Spent the last two days meeting with companies, financiers, financial advisors, etc. In over twenty years in and around the junior resource market, I’ve never seen more gloom and lack of any real optimism among industry players. There’s little doubt that severe damage has occurred and there will be no quick fixes. I’ll discuss this more in the next couple of weeks.
The U.S. stock market is simply correcting an extremely oversold condition while extremely bearish economic numbers continue to pour out. I would love the DJIA to rally back towards 10,400 as it would be a gift to go short again, but I suspect this bear market rally may top out as early as next week.
I’m concern about gold. Despite strong Asian and European buying, gold falls sharply on the Comex, especially after London closes. We can speculate that a group or groups is influencing the downside but we’re going to have to hold $700 and get back above $800 to turn the technical picture bullish again. A top again in the U.S. Dollar could help the bullish cause so next week’s trading needs to be watched closely.
The U.S. elections next week are all but certain to effect the outlook for all U.S. markets. I’ll discuss what I see the ramifications may be after the election.

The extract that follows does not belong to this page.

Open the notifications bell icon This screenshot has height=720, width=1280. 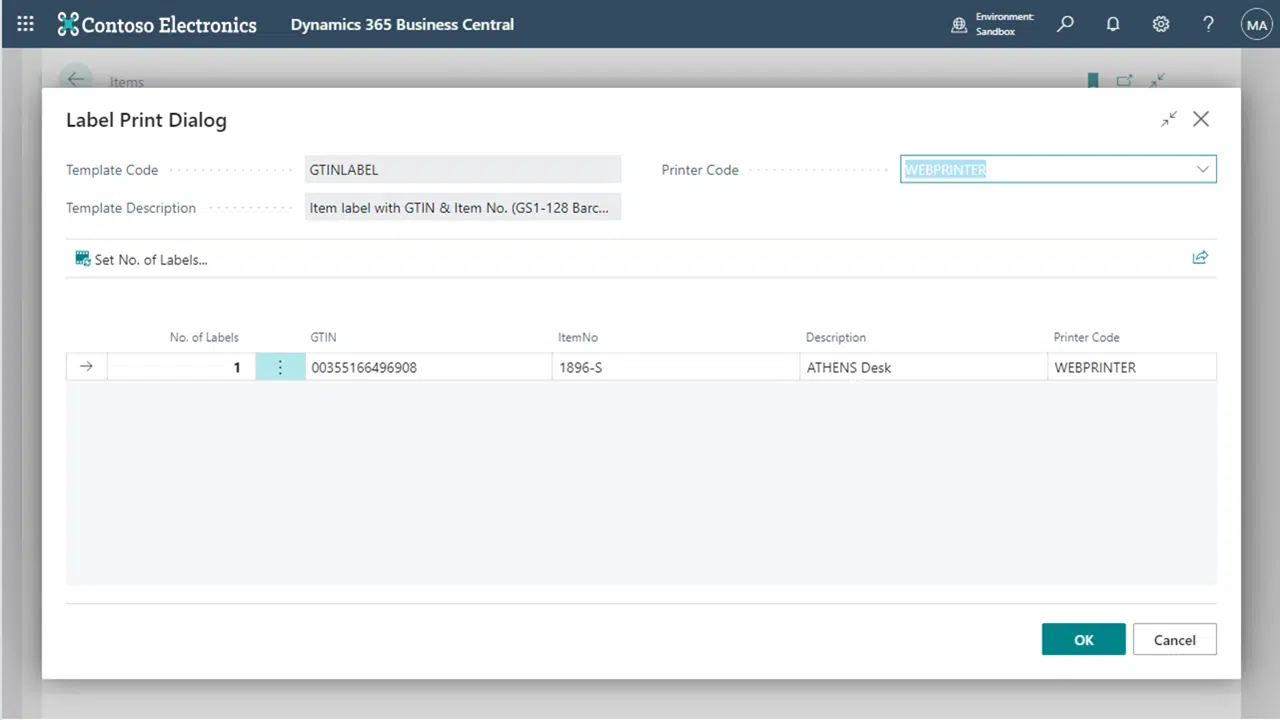[x=1113, y=24]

Speak to you again on Monday
God Bless,
Peter
Peter,
A recent article from the Dow Theorist Richard russell states : “Things are looking better. After a series of 90% down-days, we had a 90% up-day on Tuesday, October 28. Since then, the market action has been fairly good. With bonds appearing to have topped out, I’m beginning to think that there’s a fairly good chance the market has bottomed. Adding to the bullish case, Lowry’s published a significant contraction in selling pressure today.”
If he’s correct has capitulation occurred and have we turned the corner to the next bull market? If no, why?
Superstar
Peter,
I am half way through the book “The Creature from Jekyll Island”…wow; you would think he wrote yesterday. Author G. Edward Griffin sure spells out the past and present mess we are in. We little people do not have much of chance other than to anticipate there evil moves. Should the world ever recover this presnt financial storm and once again have a need to ever build things again, we will need commodities. Thankyou Peter for being there suggesting companies with some honesty and market value.
Bill
Jesus is Lord
Peter:
I’m a new member to your webpage and blog. I met you for the first time today (Nov. 1/08) at the conference in Vancouver. Your talk was informative. I wish I had known of you and your blog a year ago…especially your blog (alert) of Oct. 14/07. My misfortune. Water under the bridge, I guess. What I’d love to know is where do we go from here?

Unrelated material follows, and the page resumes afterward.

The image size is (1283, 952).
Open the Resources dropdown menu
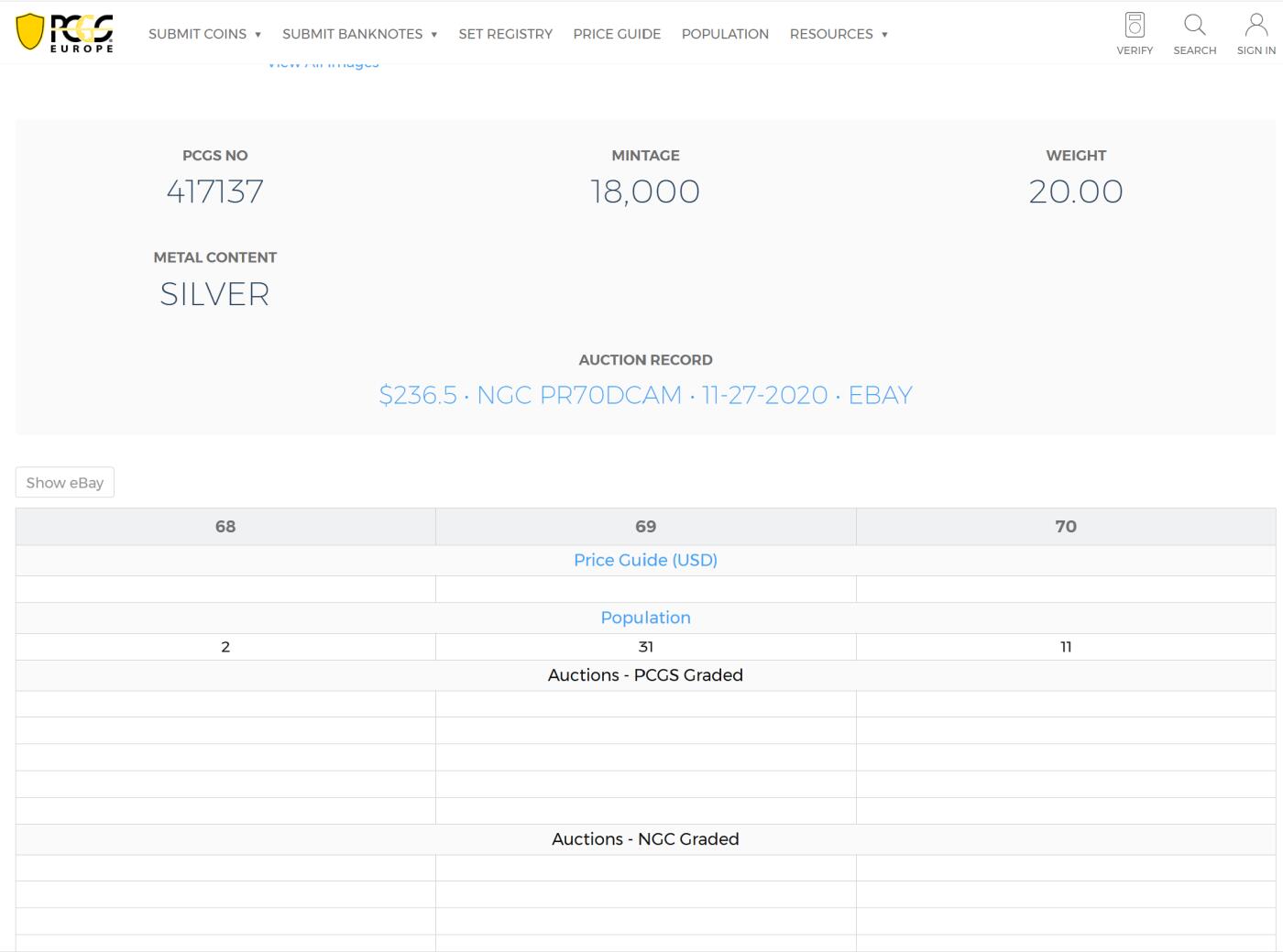click(x=839, y=34)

I’m most concerned over an edlerly relative who has been invested in the market for only the last 10 years and has lost approx 20% value in her portfolio to date. She is concerned because this is the bulk of her savings. She is debating on a course of action (sell out now or hang on a bit longer). Selling now would be a bit like closing the barn door after some of the horses have already gotten away, but is it too late to close it anyway (i.e. sell off her investment holdings)? There has been talk of some rallies in the near future during this bear market. Should she hold on a bit longer to catch a rally or two before selling or get out now while she can? From what I heard in today’s Vancouver conference, the market future is not looking to bright. I would live to advise her on the right direction. Your perspective would be appreciated.

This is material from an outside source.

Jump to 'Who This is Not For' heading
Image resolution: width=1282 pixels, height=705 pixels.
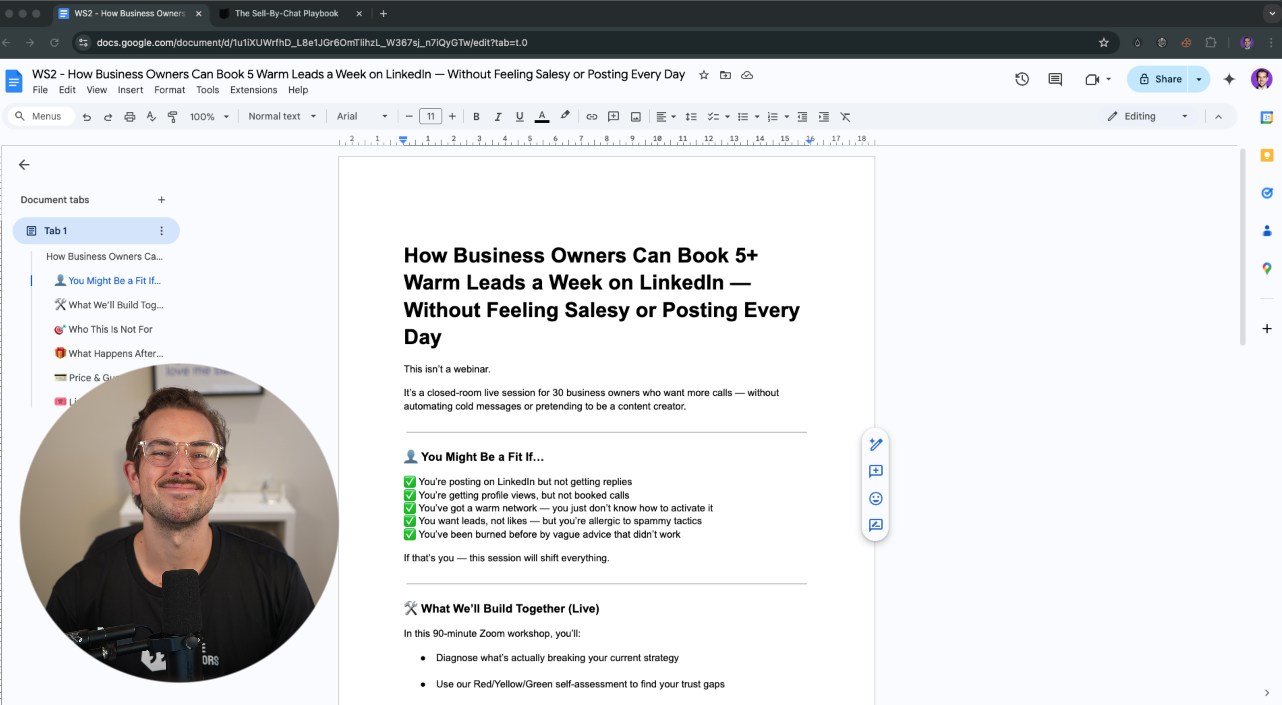[110, 329]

I will endeavour to catch your future blogs on a daily basis.
Steve
Though large scale money is being pumped in the system, but it would not be enough to cure the asset deflation. Asset price is a function of allocated liquidity. One can argue that its becoz of intrinsic factors like cash flow for stocks and marginal cost for commo , is what determines price. But I believe those are drivers and not price level determinants.
Now the allocated liquidity is a summation of cash and leverage on that cash. As people become risk takers, proportion of leverage liquidity vis-a-vis cash liquidity increases. What we saw at the peak of this credit bubble was a gigantic tower of leverage liquidity. Now that leverage is collapsing fast, and as it does, it is not only creating a vicious cycle for itself but also for asset values it supports.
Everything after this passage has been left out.